Against this background, there appears to be a risk of shareholder litigation where ESG disclosures prove to be erroneous or exaggerated and the issuer’s share price falls when the true position becomes known. While there are various routes available for shareholder claims, there is increasing appetite for statutory claims against listed companies pursuant to section 90 and section 90A/Schedule 10A of the Financial Services and Markets Act 2000 (FSMA). There exist other avenues for shareholder redress in respect of corporate disclosures, such as by section 2 of the Misrepresentation Act 1967 and the torts of negligent misstatement and deceit.
Section 90 of the FSMA enables investors to recover losses as a result of any untrue or misleading statements, or any omission of “necessary information,” in listing documents, such as prospectuses. Such a claim can be brought against any person responsible for the document, including the issuer and its directors. By contrast, section 90A permits recovery of losses from issuers concerning recklessly untrue or misleading statements or dishonest omissions via a recognised information service, such as a Regulatory News Service feed.
There are complexities with these types of claims. Many factors affect the price of securities, and it can be difficult to extricate isolated share price movements (and their causes) from wider market noise to evidence loss. However, financial experts are increasingly well practised in determining movements in the price of securities occurring as a result of new information hitting the market. Section 90A/Schedule 10A contains an express requirement for investors to show that they reasonably relied on the information in question in buying or holding the securities. (Section 90 contains no express reliance requirement, although there is no judicial authority on this point yet.) Reliance can be a difficult hurdle, but might it be easier to show where an investor is bound by a mandate to invest only in sustainable businesses? Might it enable investors to point to their mandate and the disclosures in question as a reason for making the investment? Whether an investor can credibly claim that it relied on the issuer’s information will likely depend on the nature of the misleading information. With no shareholder cases relating to ESG disclosures having yet reached the courtroom, it remains to be seen how this will work in practice.

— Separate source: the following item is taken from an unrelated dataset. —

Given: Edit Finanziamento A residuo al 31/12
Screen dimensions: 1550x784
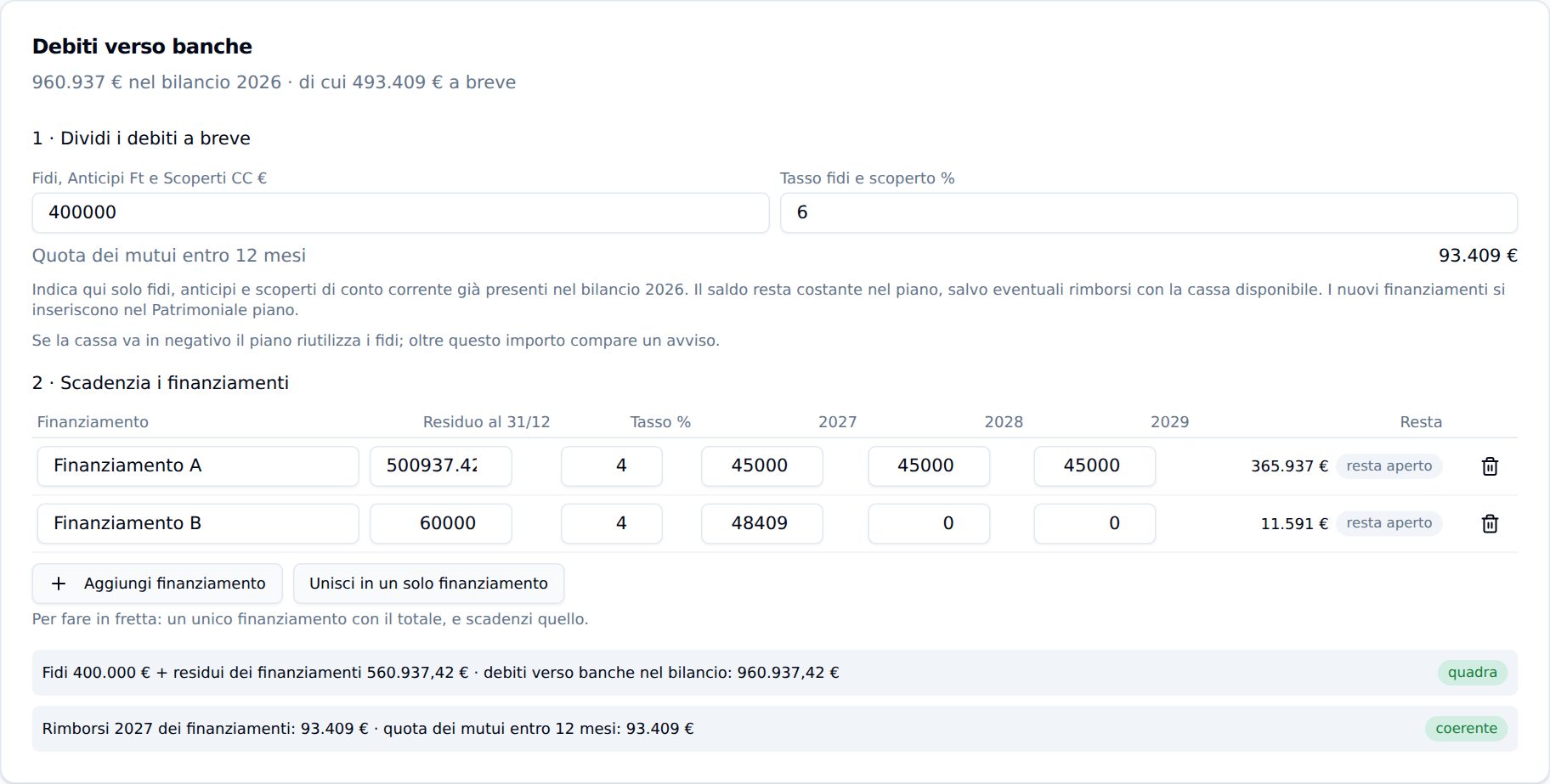Looking at the screenshot, I should pyautogui.click(x=440, y=466).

Such questions are of concern to companies, directors, and “persons discharging managerial responsibilities,” or PDMRs, a term used in FSMA 2000. (Broadly speaking, the term refers to those occupying the position of director (by whatever name it is called), a member of the issuer (where its affairs are managed by its members), or any senior executive within the issuer who had responsibilities in relation to the published information.) They and (and their auditors) should, as a first priority, consider whether they have the necessary understanding of ESG matters to keep pace with regulation in this fast-moving sector. Parties considering securities litigation claims should bear in mind that they are potentially complex—but by no means impossible—claims to bring, and should seek specialist advice accordingly.